NOLAI is also a response to developments elsewhere in the world. "In 2019, I was dispatched by the Ministry of Education as an expert to UNESCO's first AI in education conference in Beijing. We went there with 15 experts and education ministers from around the world to discuss the future of AI in education and the responsibilities of governments in it.
"There are opportunities and risks for AI in education, and the latter are mainly in the area of security and privacy."
Of course, China also showed what they were working on: three corporate campuses the size of Radboud University, working on AI in education. I was shocked. If China is investing in tools on this scale, I'm not so sure where they will come from later, but not from Europe. We don't have that kind of scale and production." Molenaar entered talks with the ministry about the European position. From that, NOLAI emerged.
Her participation in the Beijing conference earned her a role as a jury member for the UNESCO ICT Prize in Education. "The nice thing about UNESCO is that it is also truly global.

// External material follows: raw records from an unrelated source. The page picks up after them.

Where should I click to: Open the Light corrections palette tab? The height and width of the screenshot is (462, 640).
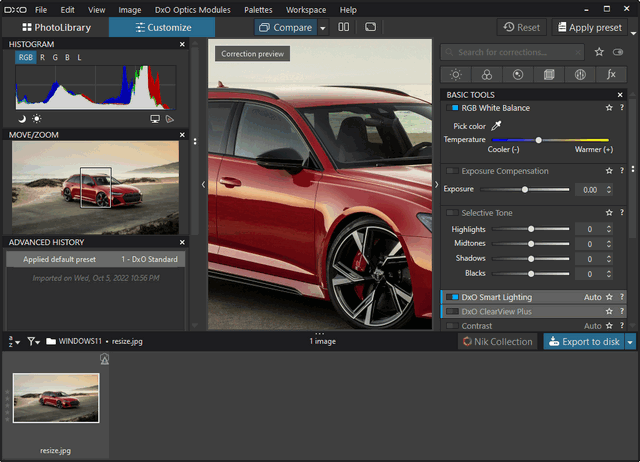456,74
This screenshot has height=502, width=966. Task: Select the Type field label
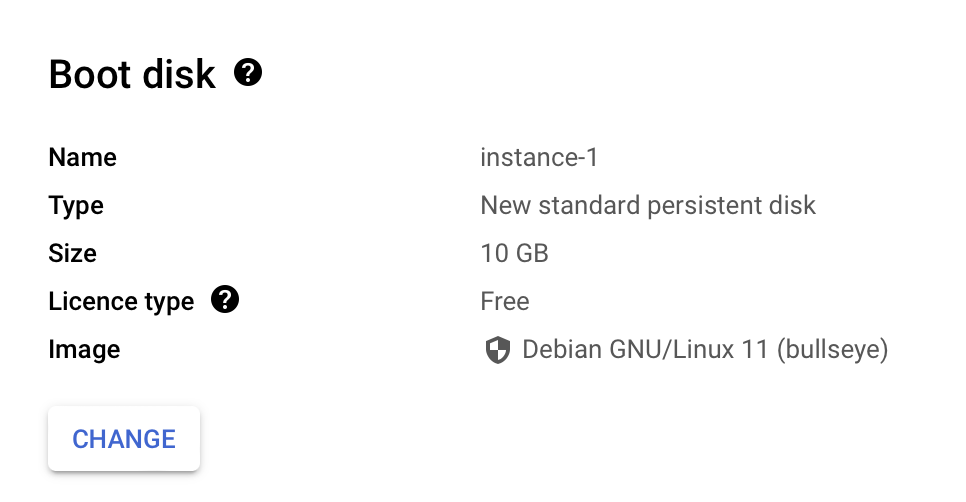click(76, 206)
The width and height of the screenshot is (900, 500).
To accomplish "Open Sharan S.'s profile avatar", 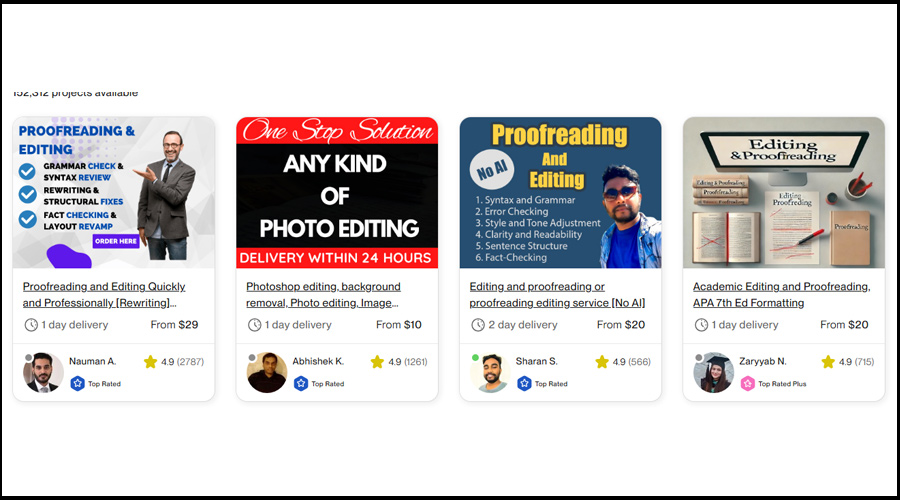I will pyautogui.click(x=490, y=373).
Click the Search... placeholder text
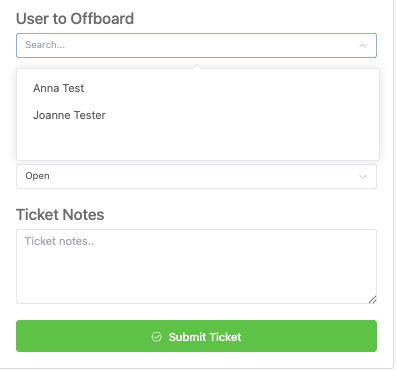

Each year we get about 120 submissions on a silver platter and the cases are snapshots of what is state-of-the-art in a country at that time."
Risks of AI in education
"There are opportunities and risks for AI in education, and the latter are mainly in the area of security and privacy. How much data do you want to use from students and how do you do that correctly? Then there is also the autonomy issue. How much do you want AI to take over your learning processes? We are just beginning to understand what the hybrid forms, i.e. where humans and artificial intelligence come together, mean. Where is the control and in what way do you make sure it becomes a strengthening relationship, and not a blinding or impoverishing one, which is also a scenario."
Solutions where people enrich each other and do things that weren't possible in education before, that's what Inge is looking for. "There are possibilities for that, and to find them we have to think out-of-the-box together. That's always the line in my approach, though. Moving forward, the next step, exploring what the opportunities are in the future. Some people get nervous about that; but it makes me very happy."